Vier toekomstgerichte stellingen

Het systeem vraagt elke teamleider om eens per twee weken kort met elk van zijn teamleden te gaan zitten om diens prioriteiten en voortgang te bespreken, feedback te geven op het werk en coaching te verschaffen. Om de regelmaat in deze sessies te houden, ligt het initiatief hiervoor niet bij de teamleider, maar bij de individuele medewerker zelf. Deze twee wekelijkse ‘check-ins’ worden ondersteund door vier toekomstgerichte stellingen over een teamlid. In plaats van de teamleider te vragen wat ze vinden van het teamlid – zoals traditionele performancemetingen doen – vraagt de organisatie wat teamleiders zouden doen met het teamlid.
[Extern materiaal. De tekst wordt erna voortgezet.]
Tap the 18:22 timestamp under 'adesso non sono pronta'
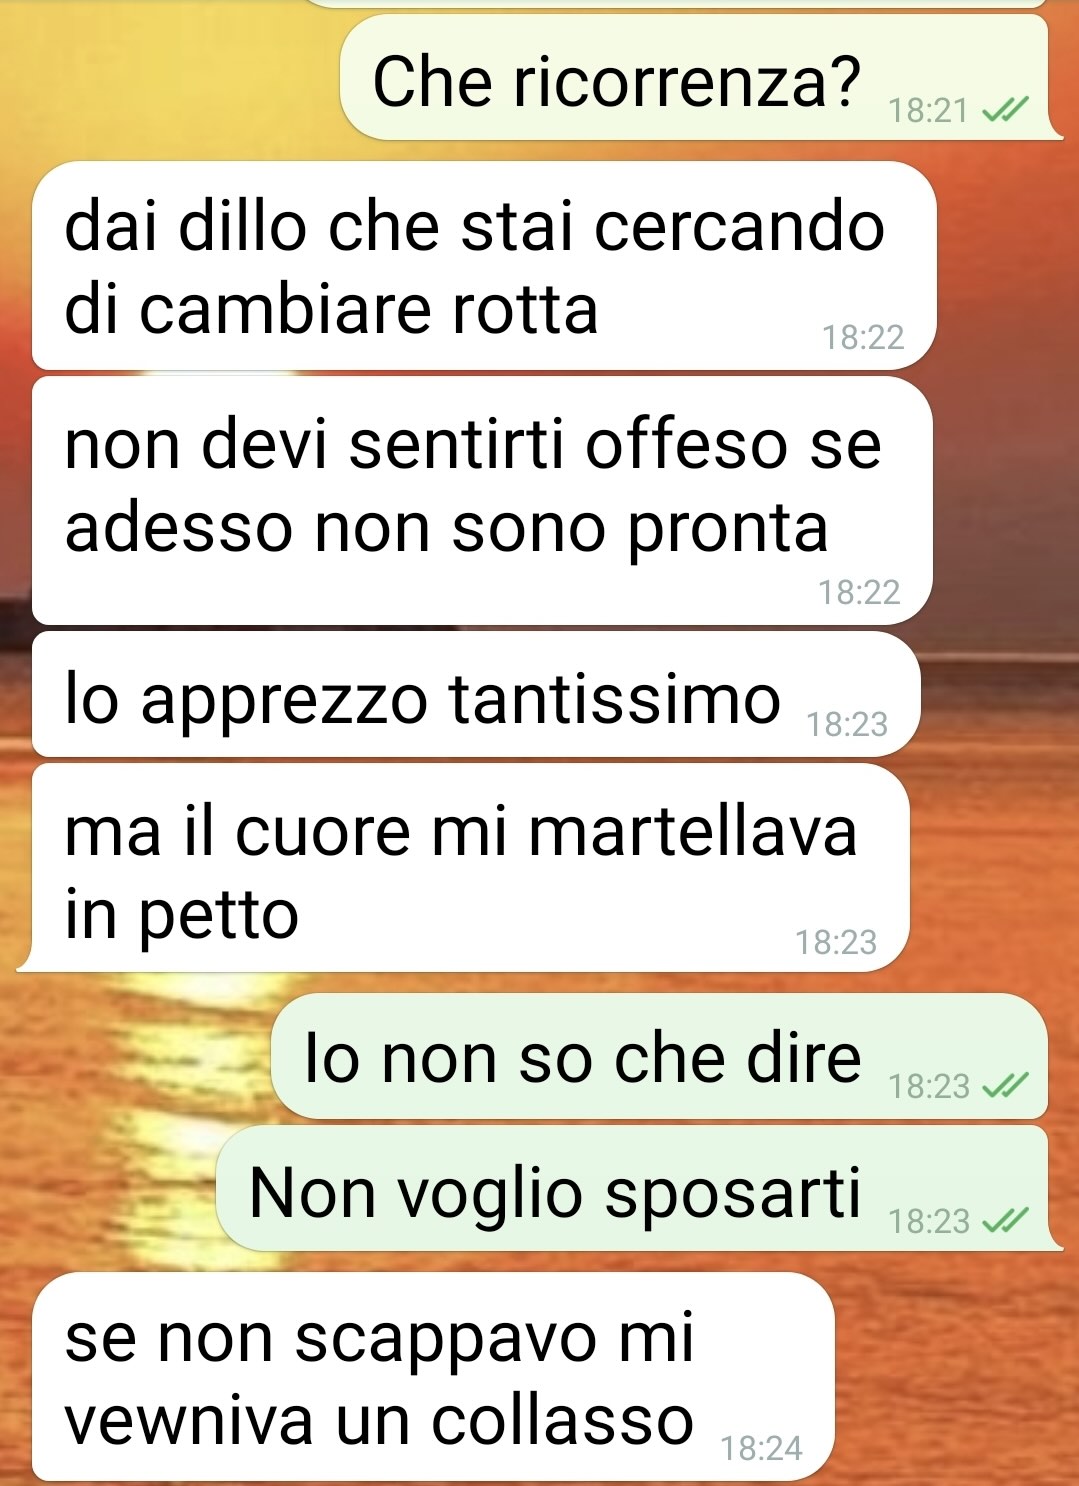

Vier stellingen welke worden beantwoord door de teamleader:

1. Kijkend naar wat ik weet over de prestaties van deze persoon, en als het mijn eigen geld zou zijn, zou ik deze persoon de hoogst mogelijke verhoging in salaris en bonus geven (beantwoord op een vijfpuntschaal van “zeer mee eens” tot “zeer mee oneens”)

2. Kijkend naar wat ik weet over de prestaties van deze persoon, zou ik deze altijd in mijn team willen hebben (beantwoord op de vijfpuntschaal).
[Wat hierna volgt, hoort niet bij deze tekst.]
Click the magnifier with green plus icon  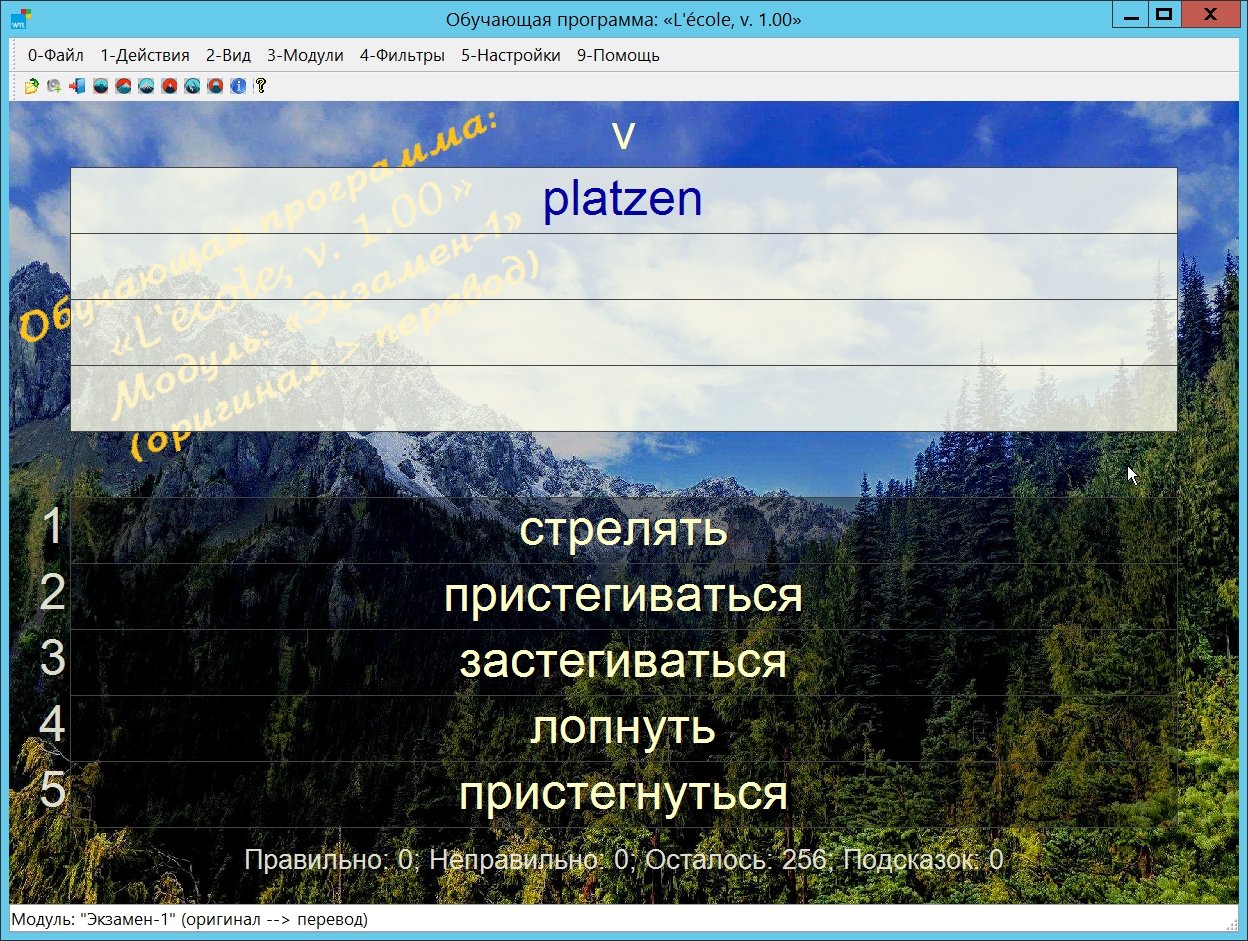(x=54, y=86)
3. De persoon heeft een verhoogd risico op lage prestaties (ja/nee).

4. De persoon is nu klaar voor promotie (ja/nee). Hoe ver gaat Deloitte Nederland met de omvorming van de performancestructuur?

“Het afgelopen jaar hebben we een pilot gedaan en momenteel gaan we live met de hele organisatie. We hebben afgelopen zomer met de OR om de tafel gezeten omdat we nadrukkelijk een link willen leggen van beoordelen naar belonen die specifieker en individueler is dan dat we gewend zijn.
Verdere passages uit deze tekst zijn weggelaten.